* _TEXT SECTION_:
*****
Pharma Fair Sheds Light on Chinese Drugmakers' Changing Strategies
More than 3,000 pharmaceutical and healthcare companies gathered in Shanghai this week for the 92nd PHARMCHINA, one of China's largest industry sourcing fairs. Held at the National Exhibition and Convention Center in suburban Qingpu District, the event covered more than 170,000 square meters, spanning sectors from APIs and manufacturing equipment to finished drugs and health nutrition products.
Across the exhibition halls, a clear theme emerged: China's generic drug makers are no longer competing only on volume. They are searching for new ways to survive after years of state-led bulk procurement pushed prices down sharply.
Mature chemical drugs still dominated the floor. Products such as ibuprofen, amoxicillin and metformin appeared across multiple booths, alongside treatments for hypertension, diabetes and respiratory infections.
But behind the familiar product names, companies were telling a more complicated story.
Some emphasized that their drugs had passed consistency evaluation or won bids in provincial and national procurement programs, betting on guaranteed volume to offset lower prices. Others promoted modified dosage forms, including sustained-release tablets, chewable tablets and orally disintegrating tablets, hoping technical differentiation can slow the slide into pure price competition.
"The industry is moving away from the old model of competing purely on scale and low prices," said Original Pharmacolabo from northeast China's Liaoning Province. "With centralized procurement and e-commerce reshaping the market, companies are under pressure to differentiate through product quality, formulation upgrades and clinical value."
*****
* _STORED DATA_:

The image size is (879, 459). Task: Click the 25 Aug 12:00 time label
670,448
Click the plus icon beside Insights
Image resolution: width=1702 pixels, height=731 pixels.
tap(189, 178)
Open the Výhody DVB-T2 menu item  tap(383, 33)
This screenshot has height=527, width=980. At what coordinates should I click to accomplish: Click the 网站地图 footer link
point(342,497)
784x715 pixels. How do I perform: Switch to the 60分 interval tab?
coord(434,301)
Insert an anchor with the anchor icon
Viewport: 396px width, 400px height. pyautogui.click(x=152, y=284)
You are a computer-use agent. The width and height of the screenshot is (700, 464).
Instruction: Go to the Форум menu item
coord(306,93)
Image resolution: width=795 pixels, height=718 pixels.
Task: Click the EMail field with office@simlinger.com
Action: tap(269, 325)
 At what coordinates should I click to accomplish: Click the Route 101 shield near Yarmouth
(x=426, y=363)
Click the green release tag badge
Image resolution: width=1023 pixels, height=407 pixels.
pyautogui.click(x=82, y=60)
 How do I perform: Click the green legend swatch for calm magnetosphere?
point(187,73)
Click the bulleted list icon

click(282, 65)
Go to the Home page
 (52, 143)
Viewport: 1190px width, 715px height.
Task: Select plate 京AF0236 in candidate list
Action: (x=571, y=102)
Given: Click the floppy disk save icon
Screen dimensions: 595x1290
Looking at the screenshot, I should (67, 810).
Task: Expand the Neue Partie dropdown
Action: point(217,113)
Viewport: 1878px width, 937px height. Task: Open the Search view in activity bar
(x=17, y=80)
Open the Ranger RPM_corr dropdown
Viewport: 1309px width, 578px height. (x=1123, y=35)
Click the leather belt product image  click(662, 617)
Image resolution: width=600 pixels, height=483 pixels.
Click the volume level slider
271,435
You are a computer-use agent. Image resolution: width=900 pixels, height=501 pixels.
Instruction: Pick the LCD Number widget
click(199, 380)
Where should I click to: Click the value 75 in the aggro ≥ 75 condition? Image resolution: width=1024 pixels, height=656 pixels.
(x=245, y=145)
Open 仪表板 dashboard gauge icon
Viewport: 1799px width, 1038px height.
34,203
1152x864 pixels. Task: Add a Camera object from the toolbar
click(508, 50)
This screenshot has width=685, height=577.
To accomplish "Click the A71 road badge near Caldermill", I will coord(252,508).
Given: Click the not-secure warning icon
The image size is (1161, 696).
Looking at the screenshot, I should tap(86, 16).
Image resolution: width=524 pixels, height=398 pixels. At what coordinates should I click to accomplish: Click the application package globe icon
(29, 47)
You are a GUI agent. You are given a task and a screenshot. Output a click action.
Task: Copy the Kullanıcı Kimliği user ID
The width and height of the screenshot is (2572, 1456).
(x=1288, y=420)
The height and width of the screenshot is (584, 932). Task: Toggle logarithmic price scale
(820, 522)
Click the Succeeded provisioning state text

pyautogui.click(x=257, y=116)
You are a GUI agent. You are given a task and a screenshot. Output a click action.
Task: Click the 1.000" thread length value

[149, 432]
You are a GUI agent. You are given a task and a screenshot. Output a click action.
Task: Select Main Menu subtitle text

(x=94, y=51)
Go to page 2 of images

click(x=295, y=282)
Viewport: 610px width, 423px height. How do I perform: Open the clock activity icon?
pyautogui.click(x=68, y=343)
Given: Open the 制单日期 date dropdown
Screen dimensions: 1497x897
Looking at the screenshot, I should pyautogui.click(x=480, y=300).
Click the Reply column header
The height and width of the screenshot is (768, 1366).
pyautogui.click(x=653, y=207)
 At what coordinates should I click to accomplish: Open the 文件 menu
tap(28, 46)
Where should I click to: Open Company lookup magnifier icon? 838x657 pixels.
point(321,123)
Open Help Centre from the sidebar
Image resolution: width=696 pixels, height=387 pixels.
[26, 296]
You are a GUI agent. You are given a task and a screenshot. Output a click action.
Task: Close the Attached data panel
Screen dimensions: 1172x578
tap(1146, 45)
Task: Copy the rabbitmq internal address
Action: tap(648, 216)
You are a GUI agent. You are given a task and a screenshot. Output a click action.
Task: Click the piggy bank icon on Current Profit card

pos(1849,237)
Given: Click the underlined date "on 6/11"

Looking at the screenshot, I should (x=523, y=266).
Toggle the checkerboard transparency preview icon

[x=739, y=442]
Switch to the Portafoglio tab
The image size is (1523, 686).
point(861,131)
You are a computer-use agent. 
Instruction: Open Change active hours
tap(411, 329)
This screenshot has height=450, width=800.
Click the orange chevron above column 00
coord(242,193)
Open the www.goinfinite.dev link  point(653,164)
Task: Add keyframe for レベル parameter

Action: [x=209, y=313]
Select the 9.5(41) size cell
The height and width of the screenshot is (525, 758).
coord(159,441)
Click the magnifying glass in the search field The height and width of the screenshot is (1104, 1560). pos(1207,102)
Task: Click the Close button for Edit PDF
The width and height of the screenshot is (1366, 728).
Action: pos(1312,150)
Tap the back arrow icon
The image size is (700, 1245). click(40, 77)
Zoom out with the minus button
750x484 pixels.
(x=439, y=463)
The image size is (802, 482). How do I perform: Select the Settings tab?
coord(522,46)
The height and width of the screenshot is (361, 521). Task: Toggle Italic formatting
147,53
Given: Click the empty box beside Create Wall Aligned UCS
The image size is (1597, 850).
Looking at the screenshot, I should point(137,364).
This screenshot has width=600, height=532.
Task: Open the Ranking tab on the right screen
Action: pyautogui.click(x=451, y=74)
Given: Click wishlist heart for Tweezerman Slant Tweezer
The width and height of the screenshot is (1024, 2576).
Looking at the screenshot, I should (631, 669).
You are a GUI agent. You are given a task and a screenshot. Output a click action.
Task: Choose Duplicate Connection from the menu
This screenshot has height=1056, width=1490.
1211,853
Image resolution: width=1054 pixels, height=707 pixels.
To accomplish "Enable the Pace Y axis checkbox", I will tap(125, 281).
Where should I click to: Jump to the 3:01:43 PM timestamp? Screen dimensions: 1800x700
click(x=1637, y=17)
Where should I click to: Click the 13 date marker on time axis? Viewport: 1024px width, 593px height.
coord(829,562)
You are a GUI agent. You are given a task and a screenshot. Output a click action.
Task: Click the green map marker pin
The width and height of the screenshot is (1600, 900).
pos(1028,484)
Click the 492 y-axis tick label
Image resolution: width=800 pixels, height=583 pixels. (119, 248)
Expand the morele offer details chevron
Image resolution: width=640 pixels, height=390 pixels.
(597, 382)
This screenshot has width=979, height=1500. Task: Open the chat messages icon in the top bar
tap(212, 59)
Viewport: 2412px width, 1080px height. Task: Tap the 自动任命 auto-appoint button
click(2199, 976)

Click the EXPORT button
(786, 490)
*****
* _YOUR GOAL_:
Pick up the article on the Shanghai pharma fair and Chinese drugmakers' strategies after its last sentence and carry it further. The rows have no connection to the article about the pharma fair.

* _RESPONSE AREA_:
The drugmaker used the fair to launch a new effervescent paracetamol-vitamin C product that recently passed China's generic consistency evaluation, highlighting improved formulation stability and patient compliance as selling points.
Another major section of the fair was API (Active Pharmaceutical Ingredient) China, where more than 1,200 exhibitors covered APIs, intermediates, excipients and manufacturing equipment. The boundary between upstream suppliers and downstream drugmakers appeared increasingly blurred. Some traditional API producers, including companies, displayed not only raw materials but also finished formulations, signaling a broader move toward vertical integration.
The logic is straightforward. Rising chemical raw material costs are squeezing margins for API suppliers, while finished-drug prices have fallen to historical lows. Moving into formulations, contract manufacturing or direct market supply offers upstream companies a possible new profit channel.
"For API producers, finished drugs are no longer just a downstream extension," said Stella Qi, an overseas business sales specialist at Zhejiang Shenzhou Pharma. The company displayed a list of steroid hormone APIs, including progesterone and spironolactone, but also promoted its own finished-drug brands, including Aileyi progesterone soft capsules and Dapuling spironolactone tablets, both of which are also sold overseas.
"They allow us to capture more value from the products we already know well, especially in mature categories where quality control and stable supply matter," she said.
The fair also reflected a second shift: the rise of service providers around innovative drugs. A new demonstration area in the north hall showcased full-chain solutions for drug discovery, preclinical research and commercial manufacturing, bringing together Contract Research Organization (CRO) and Contract Development and Manufacturing Organization (CDMO) companies.
This part of the exhibition told a different story from the crowded generic-drug booths. While many companies are still fighting over price and capacity, others are trying to capture value from research, process development and global supply-chain services.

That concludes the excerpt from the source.